Cessioni, per le partite Iva rischio diligenza qualificata

5 Agosto 2022 | Il Sole 24 Ore | Chiara Todini | Pag. 27

Le norme in materia di Superbonus hanno sempre generato incertezza. Probabilmente perché non erano sufficientemente dettagliate né assistite da disposizioni attuative in grado di definire con chiarezza i limiti e le procedure da adottare in relazione ad una vasta casistica, sia tecnica che giuridica. Nonostante la grande rilevanza dell’incentivo, si è scelto di procedere ‘in corsa’, ovvero di osservare l’andamento della misura e rilasciare specifici chiarimenti sulle richieste dei contribuenti e, se necessario, intervenire con disposizioni modificative, per lo più correttive dell’impianto previsto dal decreto Rilancio.
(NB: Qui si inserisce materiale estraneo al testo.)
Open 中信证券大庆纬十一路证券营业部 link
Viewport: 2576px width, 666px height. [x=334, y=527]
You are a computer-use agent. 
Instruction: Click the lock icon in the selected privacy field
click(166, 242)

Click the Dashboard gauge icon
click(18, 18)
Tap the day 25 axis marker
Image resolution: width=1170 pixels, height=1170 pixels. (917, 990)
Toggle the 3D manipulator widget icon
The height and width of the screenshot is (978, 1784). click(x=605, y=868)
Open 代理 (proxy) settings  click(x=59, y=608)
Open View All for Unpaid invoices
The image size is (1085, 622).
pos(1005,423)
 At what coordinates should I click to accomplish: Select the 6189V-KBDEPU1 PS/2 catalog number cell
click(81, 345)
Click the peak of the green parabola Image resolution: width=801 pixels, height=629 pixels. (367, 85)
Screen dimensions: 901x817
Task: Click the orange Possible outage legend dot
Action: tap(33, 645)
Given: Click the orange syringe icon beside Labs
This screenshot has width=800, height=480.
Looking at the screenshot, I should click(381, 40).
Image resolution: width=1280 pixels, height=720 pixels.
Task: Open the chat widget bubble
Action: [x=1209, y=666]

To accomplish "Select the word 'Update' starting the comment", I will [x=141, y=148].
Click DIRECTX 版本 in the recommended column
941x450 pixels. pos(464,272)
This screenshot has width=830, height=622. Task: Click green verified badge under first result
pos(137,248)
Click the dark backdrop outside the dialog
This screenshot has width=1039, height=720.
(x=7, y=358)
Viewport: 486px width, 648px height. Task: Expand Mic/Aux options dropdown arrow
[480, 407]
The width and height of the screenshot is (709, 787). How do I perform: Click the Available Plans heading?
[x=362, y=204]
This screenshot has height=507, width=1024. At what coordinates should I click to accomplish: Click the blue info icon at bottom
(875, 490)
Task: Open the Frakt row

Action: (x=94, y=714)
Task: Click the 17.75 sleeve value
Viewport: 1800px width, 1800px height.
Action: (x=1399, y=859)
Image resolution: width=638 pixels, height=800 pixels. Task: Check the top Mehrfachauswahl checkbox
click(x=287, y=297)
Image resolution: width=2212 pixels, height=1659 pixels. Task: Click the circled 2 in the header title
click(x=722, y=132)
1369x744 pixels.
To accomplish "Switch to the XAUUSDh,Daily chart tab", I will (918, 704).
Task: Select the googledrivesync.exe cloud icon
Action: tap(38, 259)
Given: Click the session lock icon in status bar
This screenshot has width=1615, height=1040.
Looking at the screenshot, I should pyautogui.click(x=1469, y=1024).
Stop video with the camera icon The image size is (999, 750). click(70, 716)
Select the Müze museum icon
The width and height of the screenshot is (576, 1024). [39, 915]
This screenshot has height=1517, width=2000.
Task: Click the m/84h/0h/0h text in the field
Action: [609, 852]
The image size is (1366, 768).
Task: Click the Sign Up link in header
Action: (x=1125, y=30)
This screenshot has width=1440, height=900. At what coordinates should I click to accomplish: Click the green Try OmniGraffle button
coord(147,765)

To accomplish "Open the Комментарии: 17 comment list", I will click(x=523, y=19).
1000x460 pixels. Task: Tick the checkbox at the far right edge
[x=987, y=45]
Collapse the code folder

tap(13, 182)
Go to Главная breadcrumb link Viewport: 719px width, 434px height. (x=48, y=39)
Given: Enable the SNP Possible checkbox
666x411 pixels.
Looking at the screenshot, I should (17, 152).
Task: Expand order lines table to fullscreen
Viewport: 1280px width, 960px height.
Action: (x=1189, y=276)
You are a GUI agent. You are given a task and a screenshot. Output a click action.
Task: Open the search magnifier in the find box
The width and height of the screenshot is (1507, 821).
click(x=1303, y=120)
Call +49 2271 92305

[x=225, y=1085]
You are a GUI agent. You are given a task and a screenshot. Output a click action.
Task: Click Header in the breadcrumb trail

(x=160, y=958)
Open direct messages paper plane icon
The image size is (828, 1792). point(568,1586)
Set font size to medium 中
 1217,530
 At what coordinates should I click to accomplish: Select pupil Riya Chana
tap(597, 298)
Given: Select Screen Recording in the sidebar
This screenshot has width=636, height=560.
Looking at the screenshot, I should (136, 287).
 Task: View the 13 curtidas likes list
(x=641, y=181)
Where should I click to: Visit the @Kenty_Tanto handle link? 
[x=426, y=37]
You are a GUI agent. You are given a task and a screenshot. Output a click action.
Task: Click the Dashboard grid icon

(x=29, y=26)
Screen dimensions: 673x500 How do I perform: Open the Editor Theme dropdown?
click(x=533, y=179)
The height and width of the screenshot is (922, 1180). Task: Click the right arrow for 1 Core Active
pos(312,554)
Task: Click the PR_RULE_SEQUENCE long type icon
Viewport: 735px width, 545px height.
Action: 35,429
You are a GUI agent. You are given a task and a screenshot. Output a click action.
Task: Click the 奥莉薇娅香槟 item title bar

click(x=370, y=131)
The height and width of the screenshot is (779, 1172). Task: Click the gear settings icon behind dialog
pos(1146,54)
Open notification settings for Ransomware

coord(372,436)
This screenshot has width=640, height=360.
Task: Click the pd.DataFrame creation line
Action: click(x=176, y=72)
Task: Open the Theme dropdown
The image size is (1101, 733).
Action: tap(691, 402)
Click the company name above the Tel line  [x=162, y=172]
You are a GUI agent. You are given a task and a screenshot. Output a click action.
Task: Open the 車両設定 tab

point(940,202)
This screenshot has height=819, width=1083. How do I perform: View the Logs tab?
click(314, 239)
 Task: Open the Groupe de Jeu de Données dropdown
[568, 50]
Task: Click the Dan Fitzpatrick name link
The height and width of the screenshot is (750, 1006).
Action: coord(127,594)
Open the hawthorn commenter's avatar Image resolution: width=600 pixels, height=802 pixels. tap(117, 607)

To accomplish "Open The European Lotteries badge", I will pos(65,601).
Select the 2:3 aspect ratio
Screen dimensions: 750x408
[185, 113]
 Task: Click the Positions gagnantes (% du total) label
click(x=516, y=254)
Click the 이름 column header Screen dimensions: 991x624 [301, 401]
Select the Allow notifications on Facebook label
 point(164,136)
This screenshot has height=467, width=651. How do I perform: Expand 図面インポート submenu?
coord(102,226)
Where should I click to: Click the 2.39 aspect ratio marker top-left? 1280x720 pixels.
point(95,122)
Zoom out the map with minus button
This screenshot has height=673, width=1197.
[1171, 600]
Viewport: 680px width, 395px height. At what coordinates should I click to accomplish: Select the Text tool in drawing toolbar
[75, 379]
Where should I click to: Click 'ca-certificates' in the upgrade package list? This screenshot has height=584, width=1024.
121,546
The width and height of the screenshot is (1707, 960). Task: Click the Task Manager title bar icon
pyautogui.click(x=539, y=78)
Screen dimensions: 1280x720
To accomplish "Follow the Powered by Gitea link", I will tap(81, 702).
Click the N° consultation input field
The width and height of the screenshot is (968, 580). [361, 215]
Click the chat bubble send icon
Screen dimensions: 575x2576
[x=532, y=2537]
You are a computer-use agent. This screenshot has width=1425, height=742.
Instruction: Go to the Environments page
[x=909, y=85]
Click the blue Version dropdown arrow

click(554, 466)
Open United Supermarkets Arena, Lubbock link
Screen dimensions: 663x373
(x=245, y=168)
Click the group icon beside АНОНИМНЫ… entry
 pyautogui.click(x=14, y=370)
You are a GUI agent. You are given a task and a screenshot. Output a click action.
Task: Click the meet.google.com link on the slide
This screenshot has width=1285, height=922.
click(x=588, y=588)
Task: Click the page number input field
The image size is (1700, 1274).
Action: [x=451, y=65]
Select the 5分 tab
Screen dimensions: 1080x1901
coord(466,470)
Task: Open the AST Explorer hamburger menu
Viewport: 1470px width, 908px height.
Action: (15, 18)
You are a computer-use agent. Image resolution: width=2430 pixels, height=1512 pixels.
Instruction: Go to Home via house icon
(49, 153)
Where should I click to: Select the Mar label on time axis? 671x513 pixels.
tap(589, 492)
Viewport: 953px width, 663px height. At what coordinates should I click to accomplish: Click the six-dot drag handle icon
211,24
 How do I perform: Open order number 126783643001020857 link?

Tra le concause che hanno portato alla paralisi dell’incentivo figura certamente la responsabilità solidale del cessionario, in ipotesi di controlli non eseguiti con la diligenza ‘qualificata’. Il documento, in realtà, sembra confliggere con l’esigenza di riaprire il meccanismo delle cessioni dei crediti per ridare ossigeno alle imprese i cui cassetti fiscali sono pieni di crediti da smobilizzare.